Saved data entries
..............................

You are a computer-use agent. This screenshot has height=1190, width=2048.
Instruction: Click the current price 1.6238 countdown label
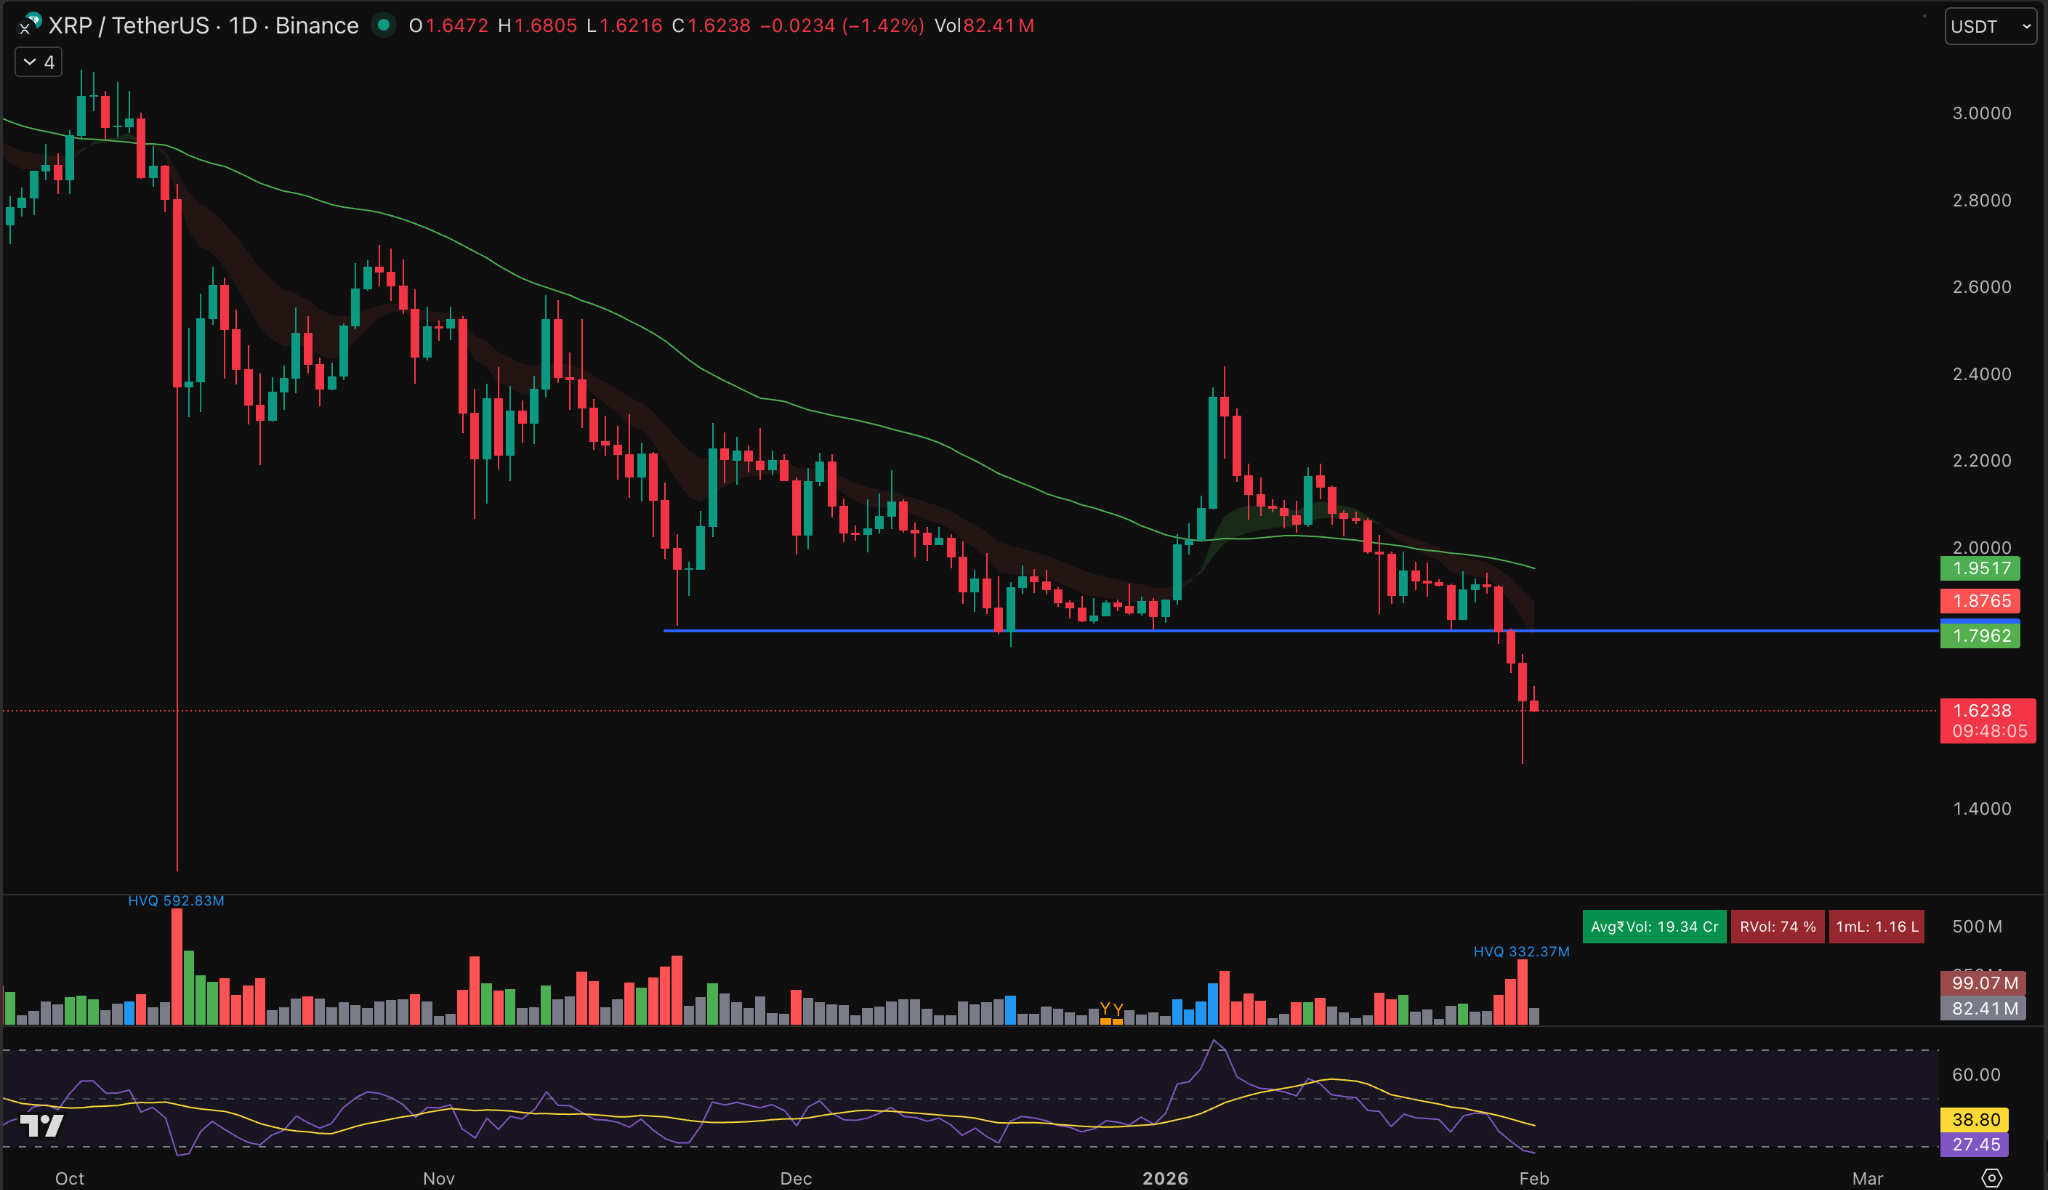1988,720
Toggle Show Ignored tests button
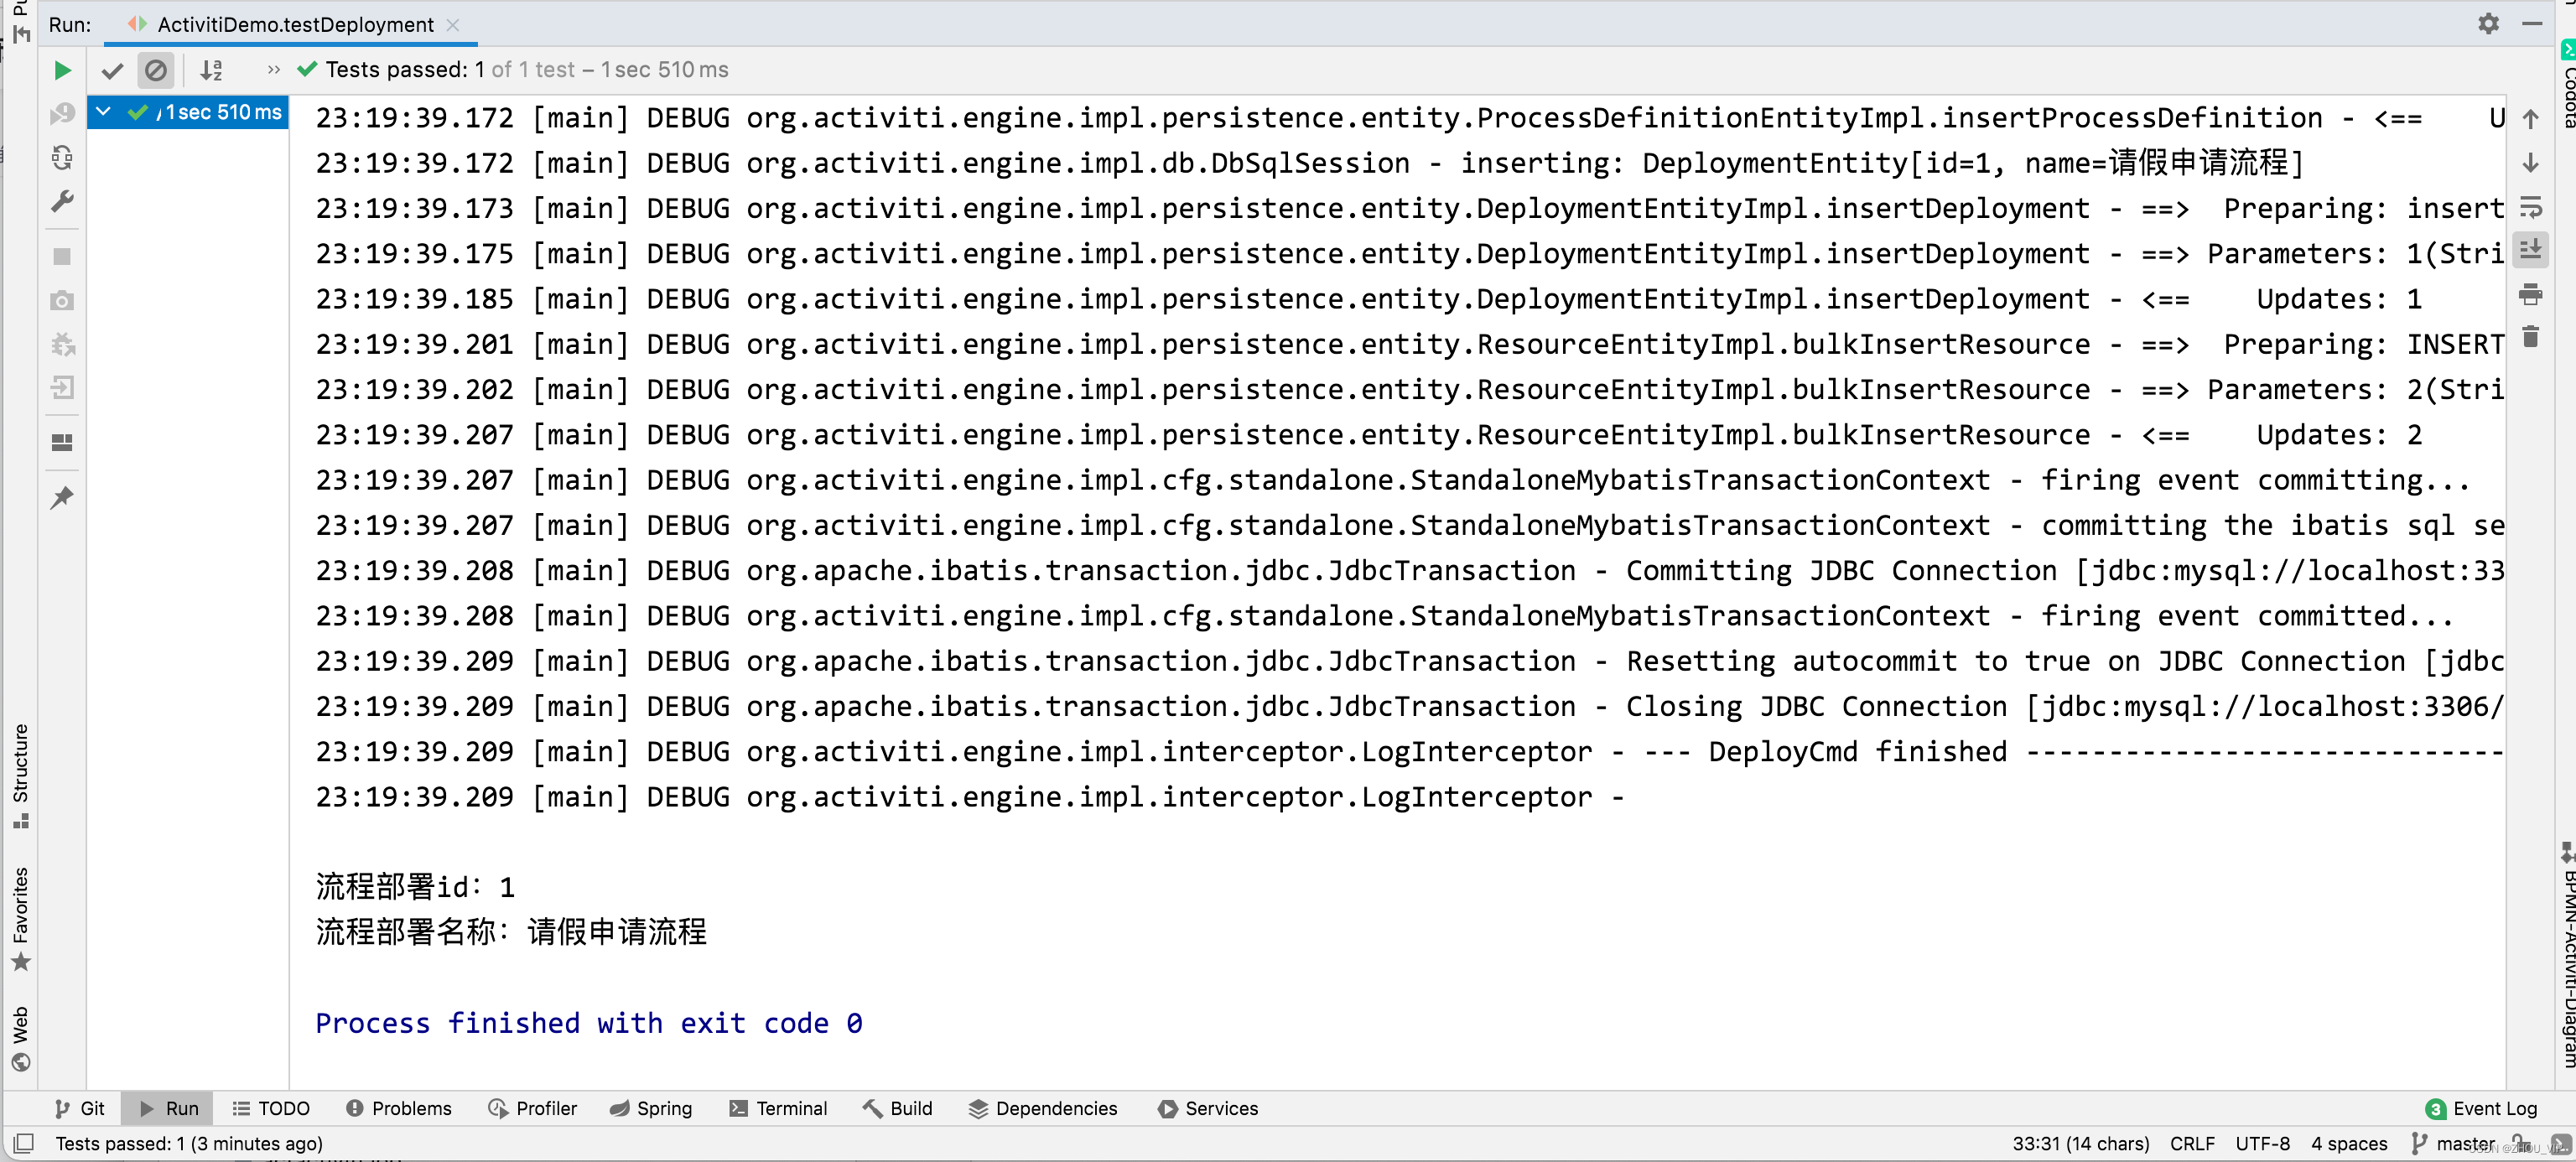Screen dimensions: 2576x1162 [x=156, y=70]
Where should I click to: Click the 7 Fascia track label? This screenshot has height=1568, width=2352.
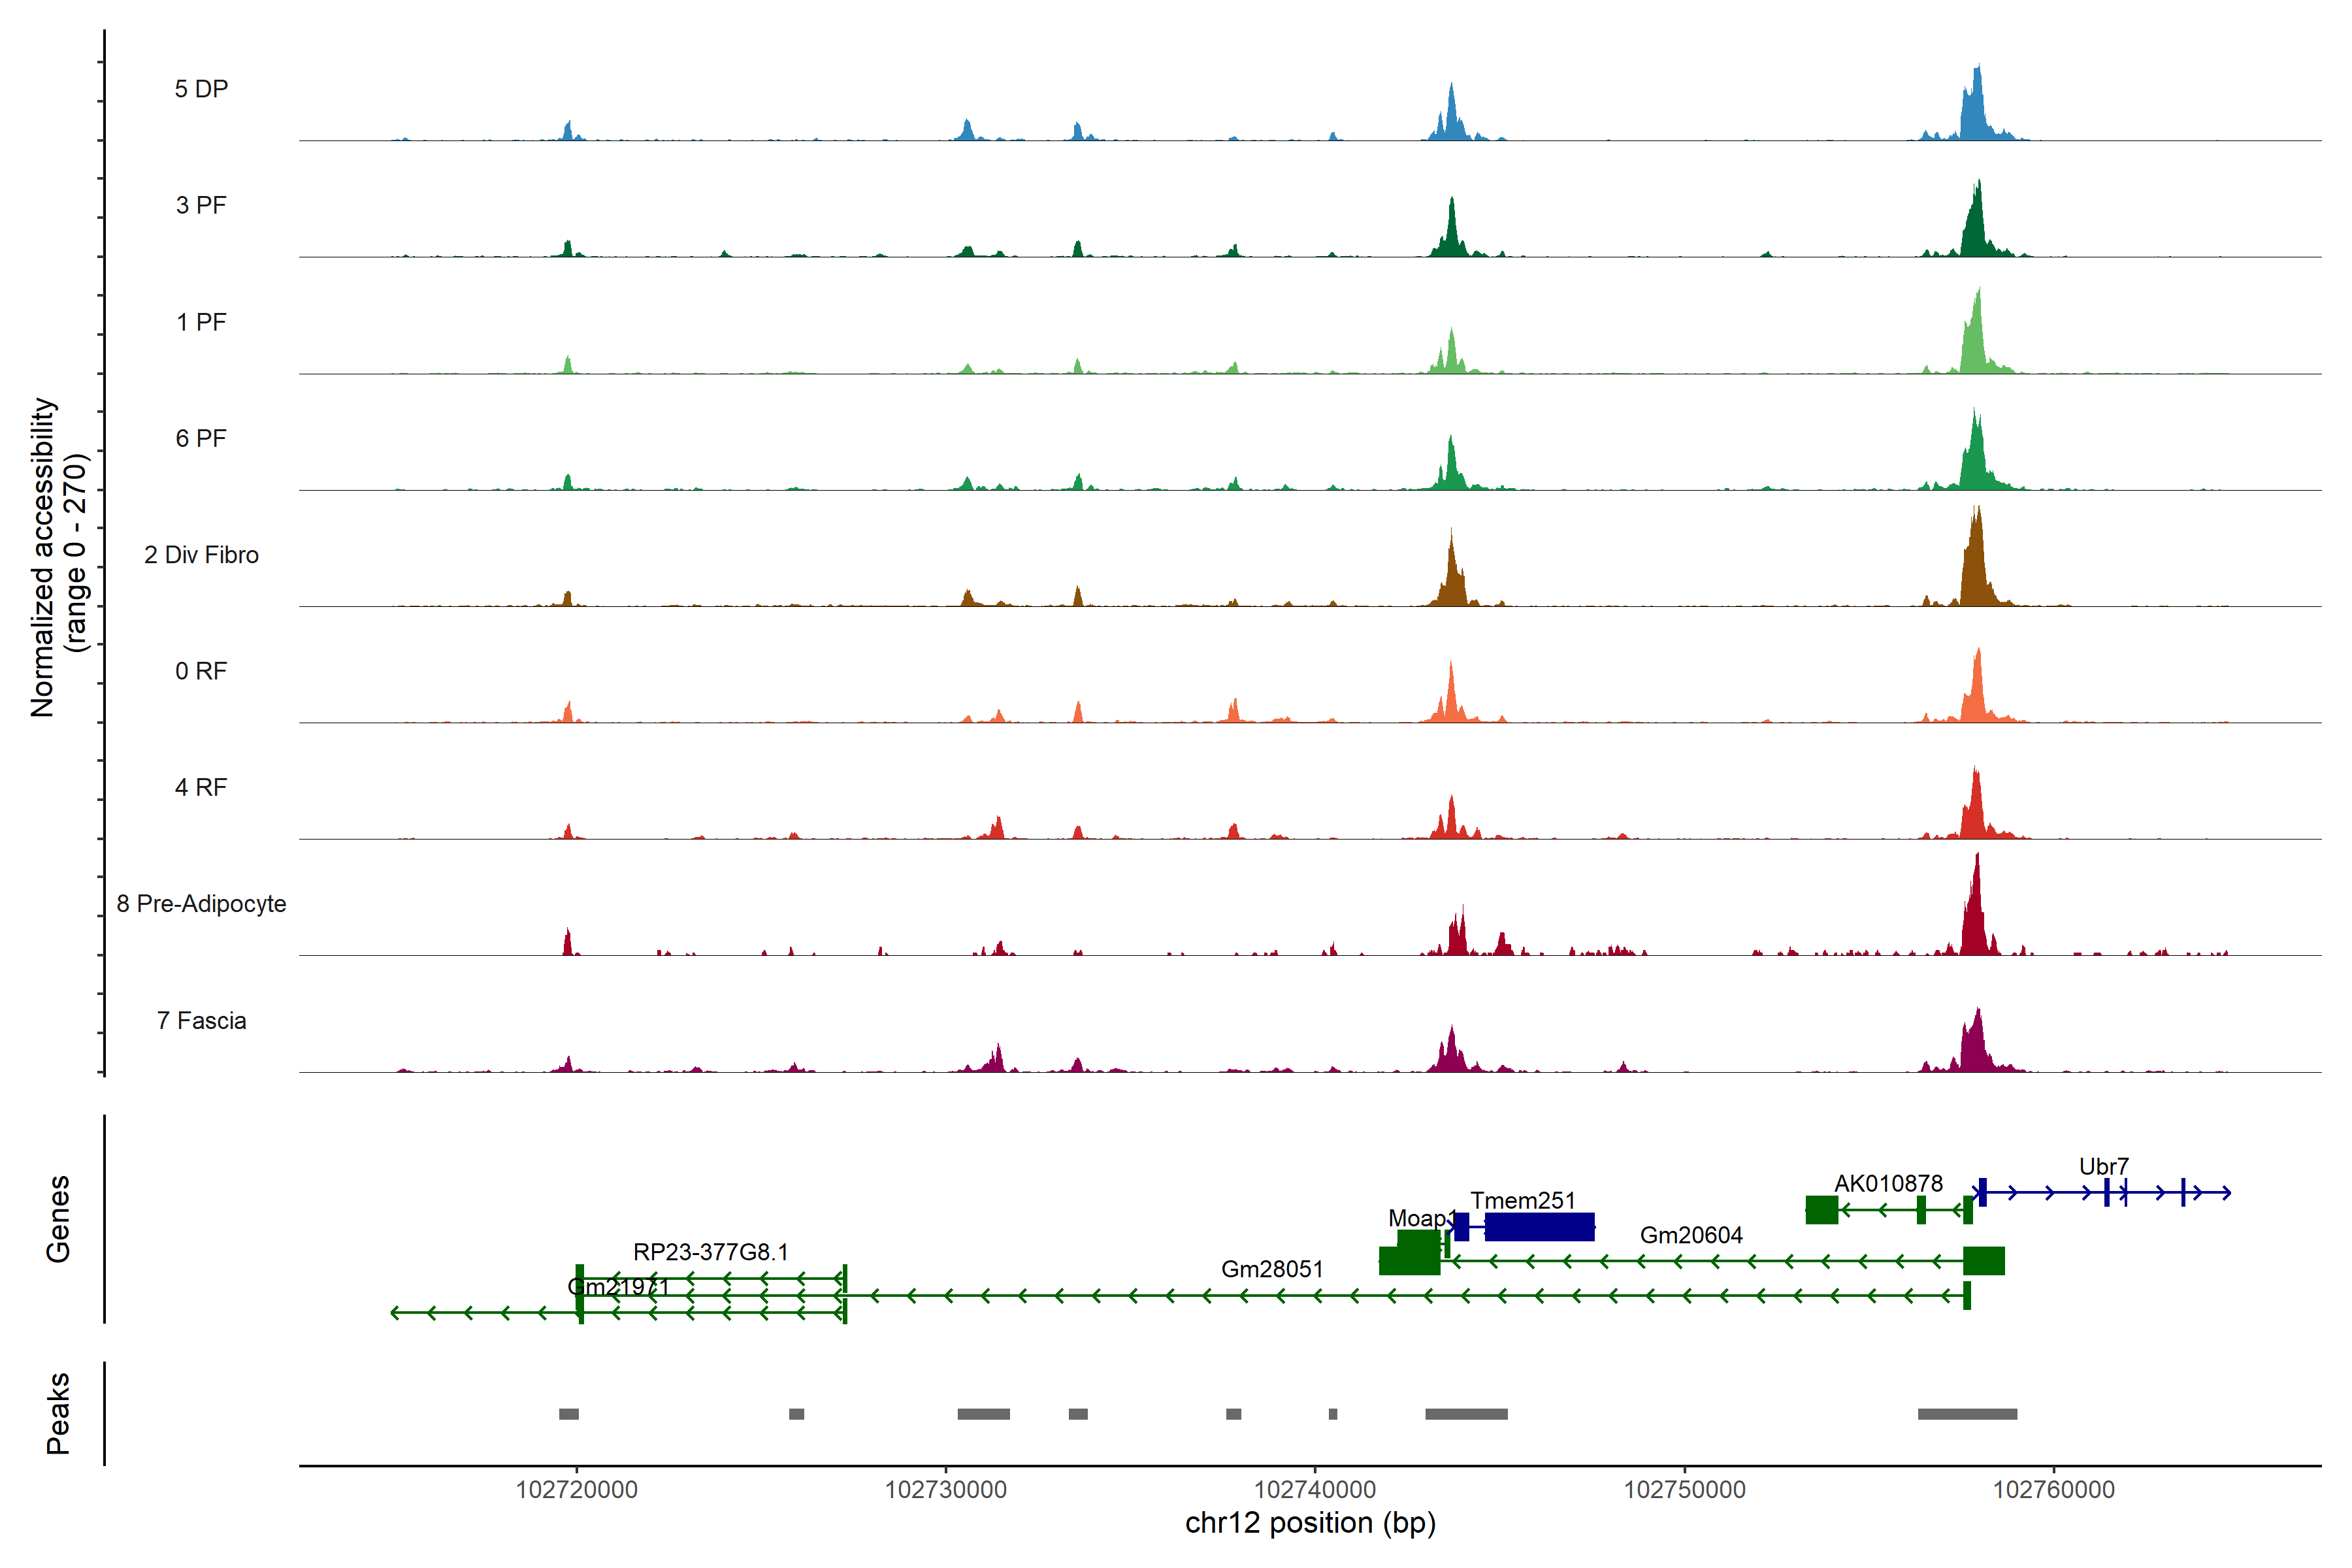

..............................

Task goal → Word for word, write out each line of the records, but leave the pictures behind.

Your solution →
You are a computer-use agent. This screenshot has height=1190, width=2048.
Instruction: Click the current price 1.6238 countdown label
1988,720
Toggle Show Ignored tests button
Screen dimensions: 2576x1162 [x=156, y=70]
Where should I click to: Click the 7 Fascia track label? This screenshot has height=1568, width=2352.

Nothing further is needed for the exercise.